• _Records from a data source_:
========================

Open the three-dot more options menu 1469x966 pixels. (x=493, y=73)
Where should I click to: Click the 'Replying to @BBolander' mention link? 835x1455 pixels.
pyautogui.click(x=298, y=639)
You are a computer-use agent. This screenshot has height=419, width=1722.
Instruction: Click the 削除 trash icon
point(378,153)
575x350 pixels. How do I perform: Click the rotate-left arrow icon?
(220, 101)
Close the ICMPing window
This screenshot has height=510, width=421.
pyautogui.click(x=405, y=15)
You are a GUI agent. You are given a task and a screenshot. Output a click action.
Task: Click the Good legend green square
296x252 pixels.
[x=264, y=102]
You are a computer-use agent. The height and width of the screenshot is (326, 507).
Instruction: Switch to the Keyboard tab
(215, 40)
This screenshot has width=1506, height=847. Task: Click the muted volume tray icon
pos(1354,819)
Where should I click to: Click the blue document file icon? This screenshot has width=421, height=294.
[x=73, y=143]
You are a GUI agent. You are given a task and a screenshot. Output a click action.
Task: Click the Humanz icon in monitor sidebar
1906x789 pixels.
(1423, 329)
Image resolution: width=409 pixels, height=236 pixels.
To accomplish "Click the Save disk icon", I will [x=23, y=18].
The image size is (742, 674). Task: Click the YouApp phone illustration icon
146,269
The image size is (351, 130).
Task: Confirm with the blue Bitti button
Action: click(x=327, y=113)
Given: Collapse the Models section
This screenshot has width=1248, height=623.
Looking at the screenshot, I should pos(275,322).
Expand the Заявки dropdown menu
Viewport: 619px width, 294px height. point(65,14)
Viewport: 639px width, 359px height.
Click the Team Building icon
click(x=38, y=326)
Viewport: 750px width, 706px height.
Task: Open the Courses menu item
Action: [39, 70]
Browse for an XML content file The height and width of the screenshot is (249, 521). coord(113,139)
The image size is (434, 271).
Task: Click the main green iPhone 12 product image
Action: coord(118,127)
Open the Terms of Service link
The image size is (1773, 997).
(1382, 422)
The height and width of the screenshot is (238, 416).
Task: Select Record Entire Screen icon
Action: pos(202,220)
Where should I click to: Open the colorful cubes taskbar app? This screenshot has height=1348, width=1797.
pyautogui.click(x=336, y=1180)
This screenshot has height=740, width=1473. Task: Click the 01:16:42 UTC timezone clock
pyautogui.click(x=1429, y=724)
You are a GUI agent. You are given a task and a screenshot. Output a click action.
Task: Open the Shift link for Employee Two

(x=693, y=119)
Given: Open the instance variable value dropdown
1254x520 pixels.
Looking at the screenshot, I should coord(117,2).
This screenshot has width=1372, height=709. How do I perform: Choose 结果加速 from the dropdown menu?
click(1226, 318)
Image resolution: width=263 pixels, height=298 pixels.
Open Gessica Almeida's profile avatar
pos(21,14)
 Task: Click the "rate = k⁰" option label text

========================

• _Objective_:
Format the records above as a JSON list of strings, one string per line and no blank lines.

• _Written answer_:
[
  "Open the three-dot more options menu 1469x966 pixels. (x=493, y=73)",
  "Where should I click to: Click the 'Replying to @BBolander' mention link? 835x1455 pixels.",
  "pyautogui.click(x=298, y=639)",
  "You are a computer-use agent. This screenshot has height=419, width=1722.",
  "Instruction: Click the 削除 trash icon",
  "point(378,153)",
  "575x350 pixels. How do I perform: Click the rotate-left arrow icon?",
  "(220, 101)",
  "Close the ICMPing window",
  "This screenshot has height=510, width=421.",
  "pyautogui.click(x=405, y=15)",
  "You are a GUI agent. You are given a task and a screenshot. Output a click action.",
  "Task: Click the Good legend green square",
  "296x252 pixels.",
  "[x=264, y=102]",
  "You are a computer-use agent. The height and width of the screenshot is (326, 507).",
  "Instruction: Switch to the Keyboard tab",
  "(215, 40)",
  "This screenshot has width=1506, height=847. Task: Click the muted volume tray icon",
  "pos(1354,819)",
  "Where should I click to: Click the blue document file icon? This screenshot has width=421, height=294.",
  "[x=73, y=143]",
  "You are a GUI agent. You are given a task and a screenshot. Output a click action.",
  "Task: Click the Humanz icon in monitor sidebar",
  "1906x789 pixels.",
  "(1423, 329)",
  "Image resolution: width=409 pixels, height=236 pixels.",
  "To accomplish \"Click the Save disk icon\", I will [x=23, y=18].",
  "The image size is (742, 674). Task: Click the YouApp phone illustration icon",
  "146,269",
  "The image size is (351, 130).",
  "Task: Confirm with the blue Bitti button",
  "Action: click(x=327, y=113)",
  "Given: Collapse the Models section",
  "This screenshot has width=1248, height=623.",
  "Looking at the screenshot, I should pos(275,322).",
  "Expand the Заявки dropdown menu",
  "Viewport: 619px width, 294px height. point(65,14)",
  "Viewport: 639px width, 359px height.",
  "Click the Team Building icon",
  "click(x=38, y=326)",
  "Viewport: 750px width, 706px height.",
  "Task: Open the Courses menu item",
  "Action: [39, 70]",
  "Browse for an XML content file The height and width of the screenshot is (249, 521). coord(113,139)",
  "The image size is (434, 271).",
  "Task: Click the main green iPhone 12 product image",
  "Action: coord(118,127)",
  "Open the Terms of Service link",
  "The image size is (1773, 997).",
  "(1382, 422)",
  "The height and width of the screenshot is (238, 416).",
  "Task: Select Record Entire Screen icon",
  "Action: pos(202,220)",
  "Where should I click to: Open the colorful cubes taskbar app? This screenshot has height=1348, width=1797.",
  "pyautogui.click(x=336, y=1180)",
  "This screenshot has height=740, width=1473. Task: Click the 01:16:42 UTC timezone clock",
  "pyautogui.click(x=1429, y=724)",
  "You are a GUI agent. You are given a task and a screenshot. Output a click action.",
  "Task: Open the Shift link for Employee Two",
  "(x=693, y=119)",
  "Given: Open the instance variable value dropdown",
  "1254x520 pixels.",
  "Looking at the screenshot, I should coord(117,2).",
  "This screenshot has width=1372, height=709. How do I perform: Choose 结果加速 from the dropdown menu?",
  "click(1226, 318)",
  "Image resolution: width=263 pixels, height=298 pixels.",
  "Open Gessica Almeida's profile avatar",
  "pos(21,14)",
  " Task: Click the \"rate = k⁰\" option label text"
]